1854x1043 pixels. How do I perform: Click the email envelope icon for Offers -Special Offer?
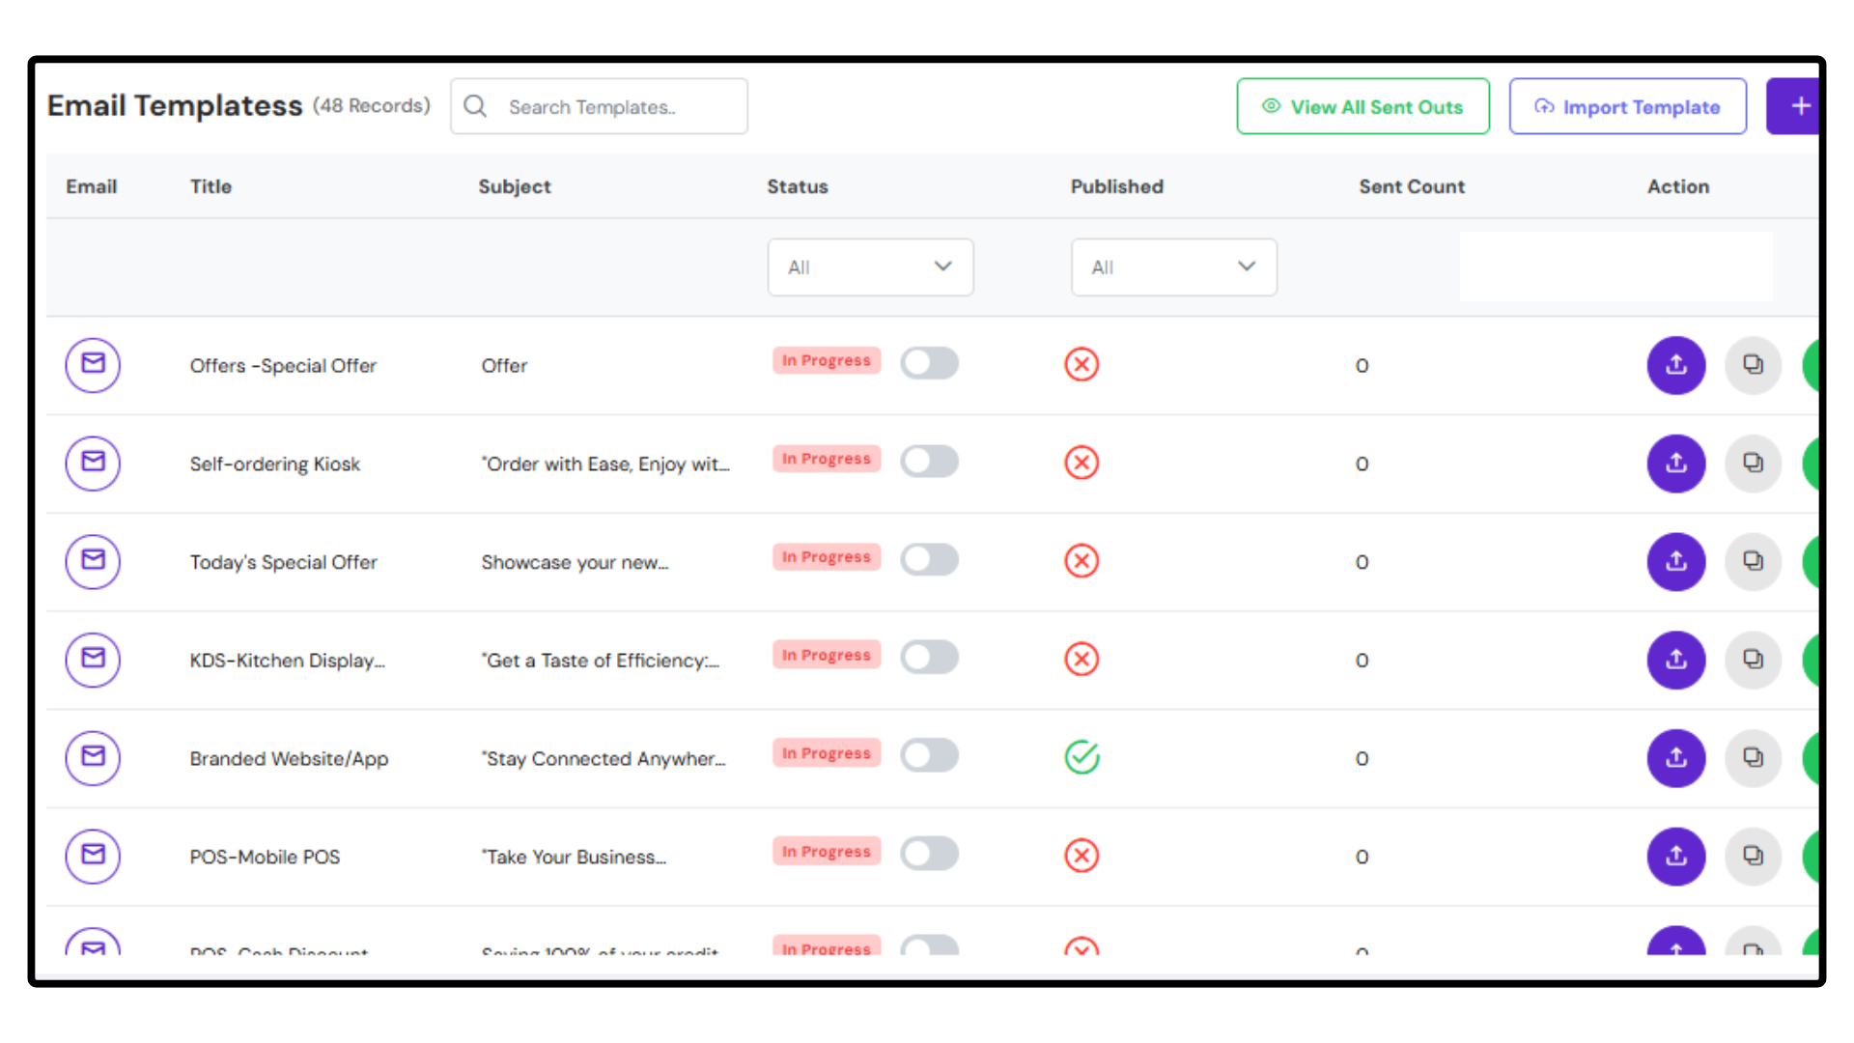tap(93, 365)
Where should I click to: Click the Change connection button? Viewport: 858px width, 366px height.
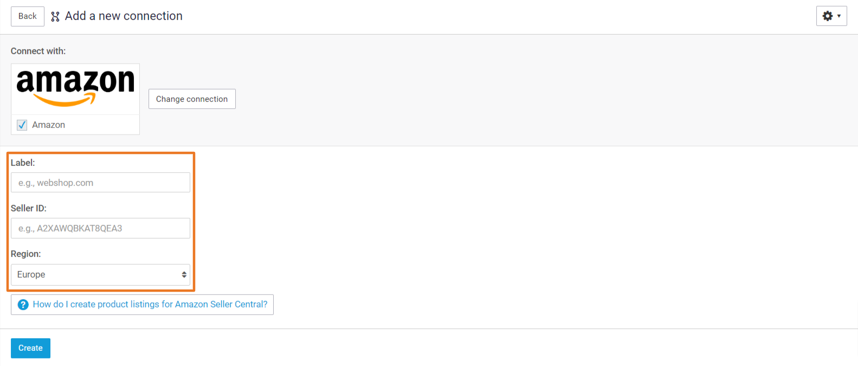192,99
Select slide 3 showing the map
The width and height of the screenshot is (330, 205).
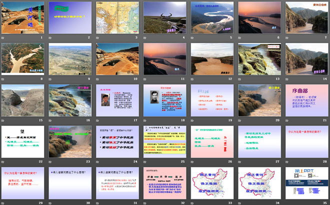coord(117,17)
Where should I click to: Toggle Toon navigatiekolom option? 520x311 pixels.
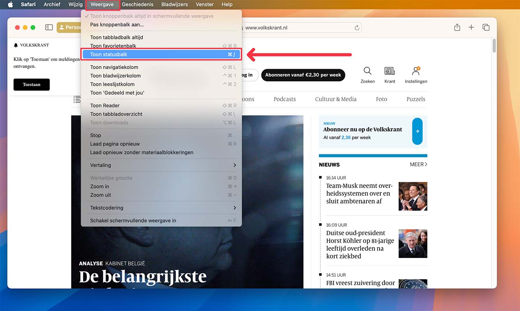tap(114, 67)
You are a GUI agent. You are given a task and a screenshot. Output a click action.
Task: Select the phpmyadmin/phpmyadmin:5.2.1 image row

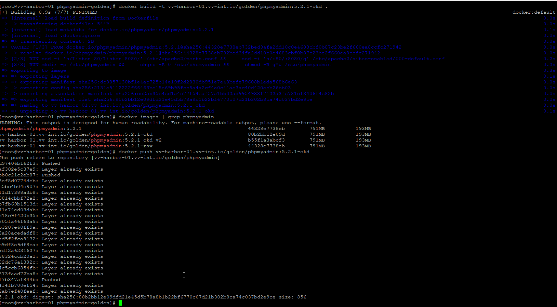(41, 129)
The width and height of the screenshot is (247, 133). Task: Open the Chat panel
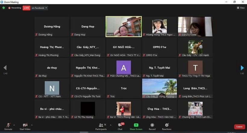pyautogui.click(x=120, y=126)
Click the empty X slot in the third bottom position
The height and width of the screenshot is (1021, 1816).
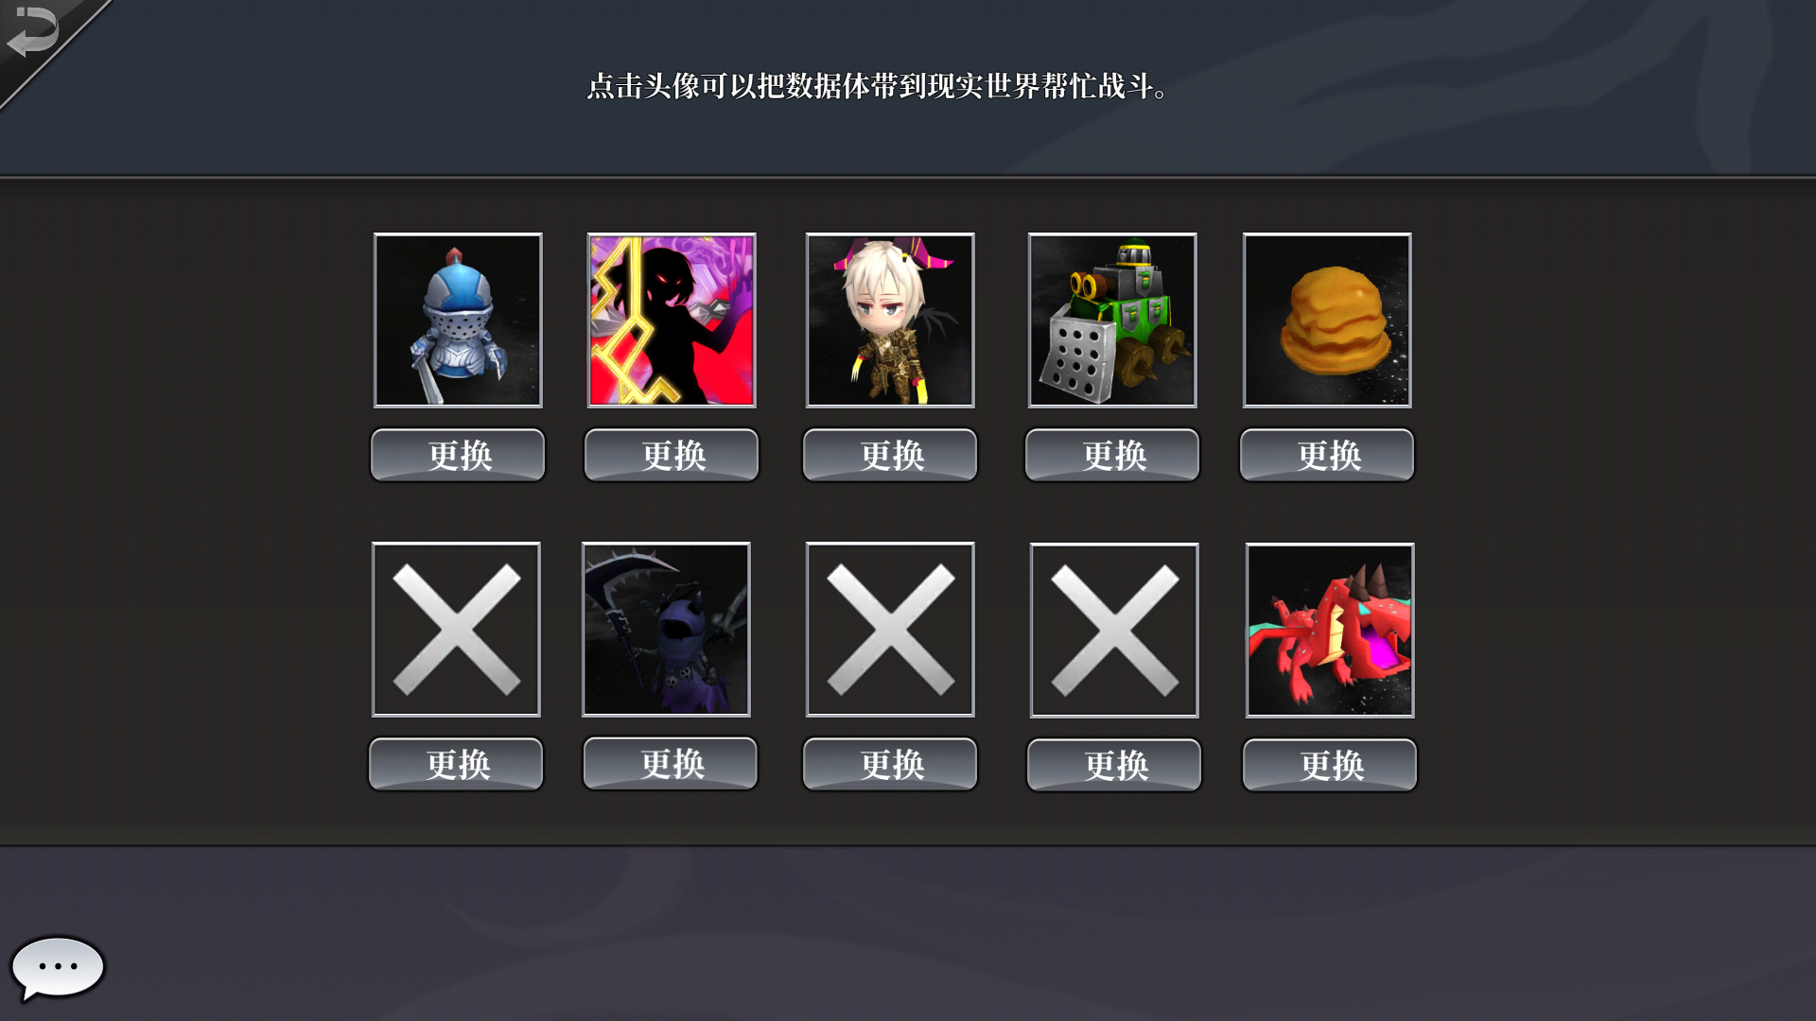[x=890, y=630]
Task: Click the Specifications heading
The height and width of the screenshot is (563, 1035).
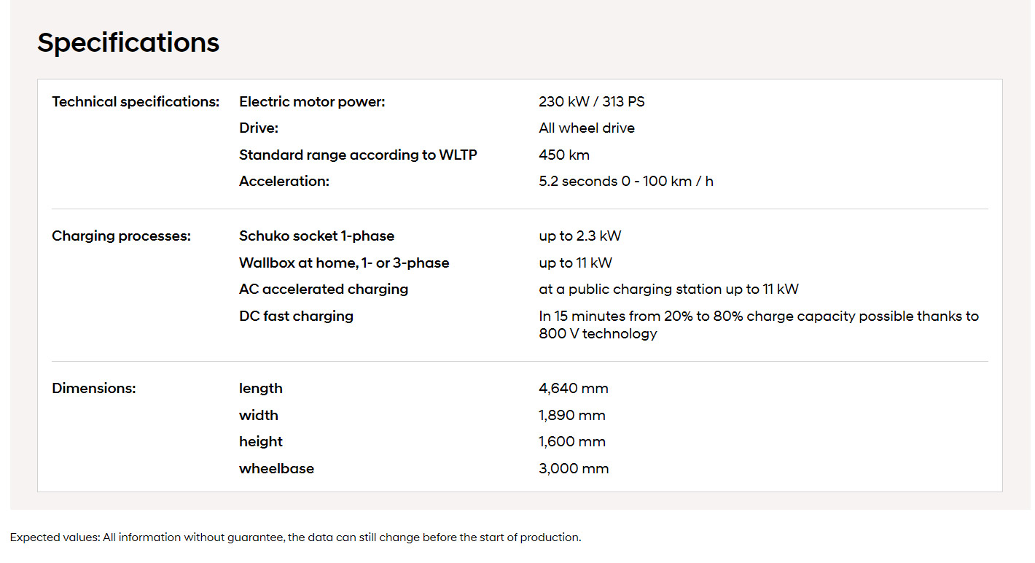Action: pyautogui.click(x=128, y=43)
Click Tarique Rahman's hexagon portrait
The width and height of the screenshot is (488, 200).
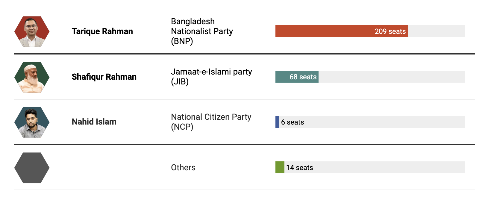coord(32,31)
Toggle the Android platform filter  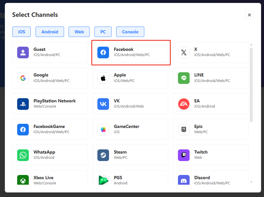click(x=50, y=32)
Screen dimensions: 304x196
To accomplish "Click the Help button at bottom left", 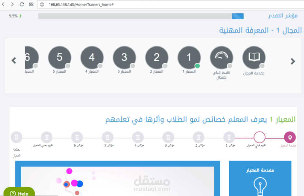I will (20, 192).
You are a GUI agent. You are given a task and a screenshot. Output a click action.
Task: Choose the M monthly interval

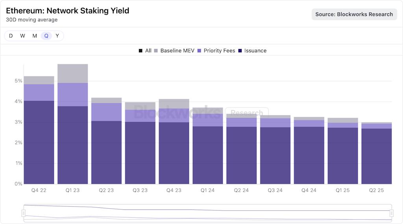click(x=35, y=36)
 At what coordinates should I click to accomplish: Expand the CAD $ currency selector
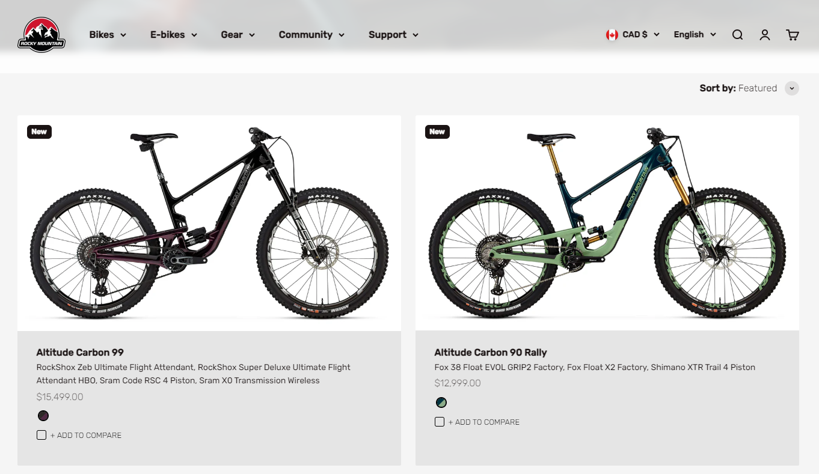click(x=640, y=35)
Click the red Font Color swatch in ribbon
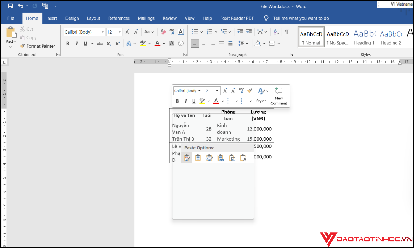The image size is (414, 248). point(157,44)
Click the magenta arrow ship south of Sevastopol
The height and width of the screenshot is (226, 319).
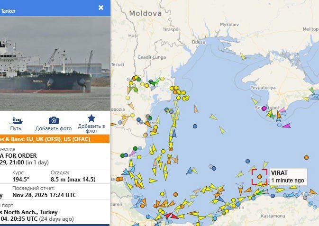(x=286, y=126)
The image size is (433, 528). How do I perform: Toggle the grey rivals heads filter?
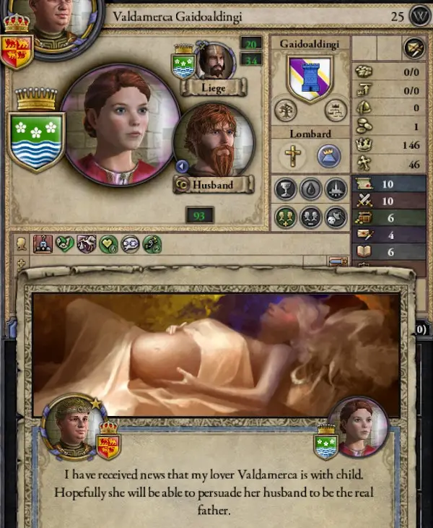310,217
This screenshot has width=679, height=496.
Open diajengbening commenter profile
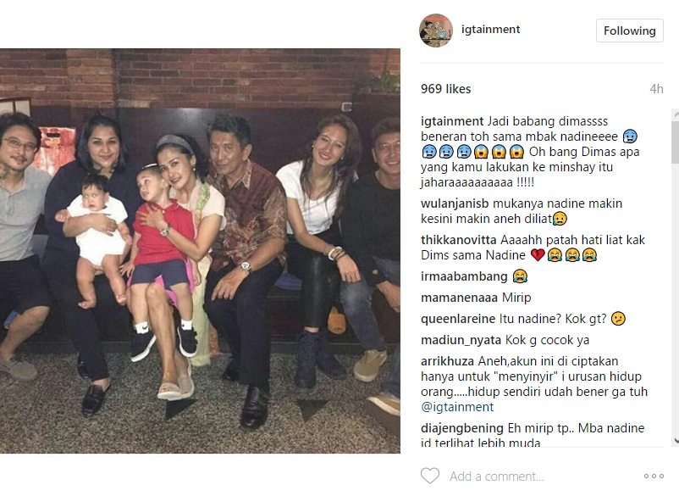pos(462,428)
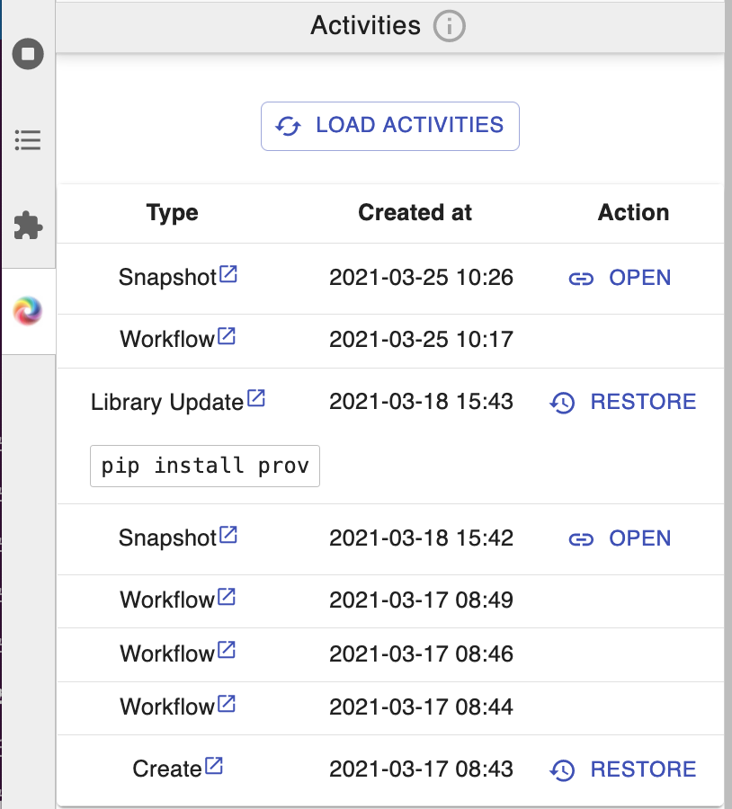Image resolution: width=732 pixels, height=809 pixels.
Task: Open external link for 10:17 Workflow
Action: [x=227, y=337]
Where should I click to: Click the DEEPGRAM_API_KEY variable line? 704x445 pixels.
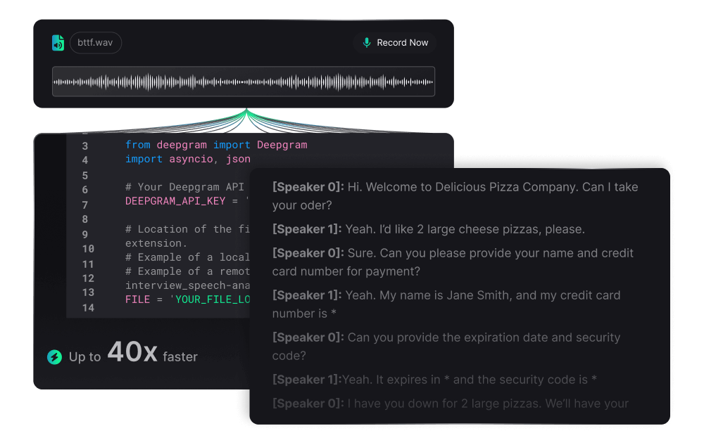pos(187,201)
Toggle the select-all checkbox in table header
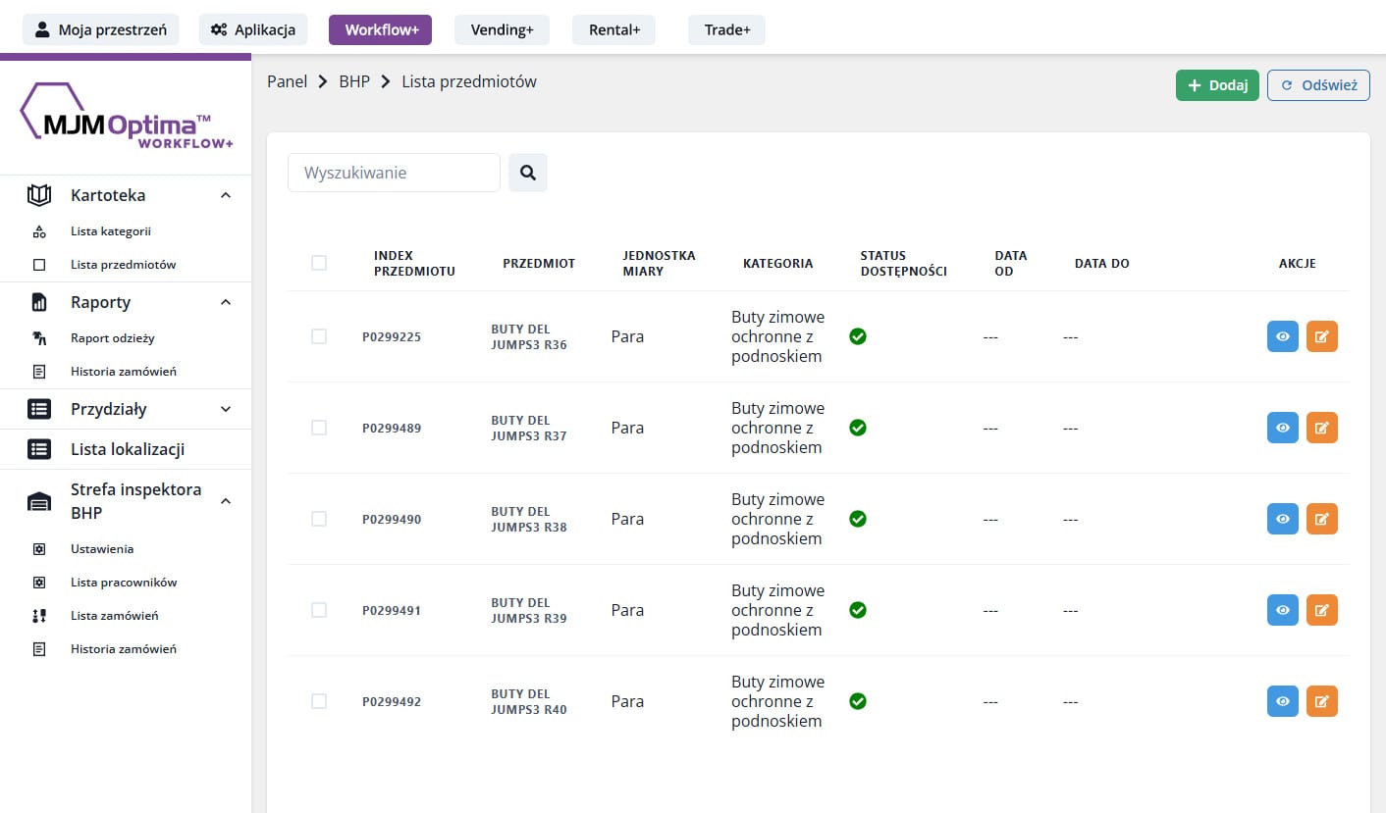 319,263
____
Task description
Write out exactly the lines from the line that contains "Where should I click to: Click the DEEPGRAM_API_KEY" to the last line of the material above, both included; pictures do not belong in the copy.

Answer section
Where should I click to: Click the DEEPGRAM_API_KEY variable line? 704x445 pixels.
pos(187,201)
Toggle the select-all checkbox in table header
 319,263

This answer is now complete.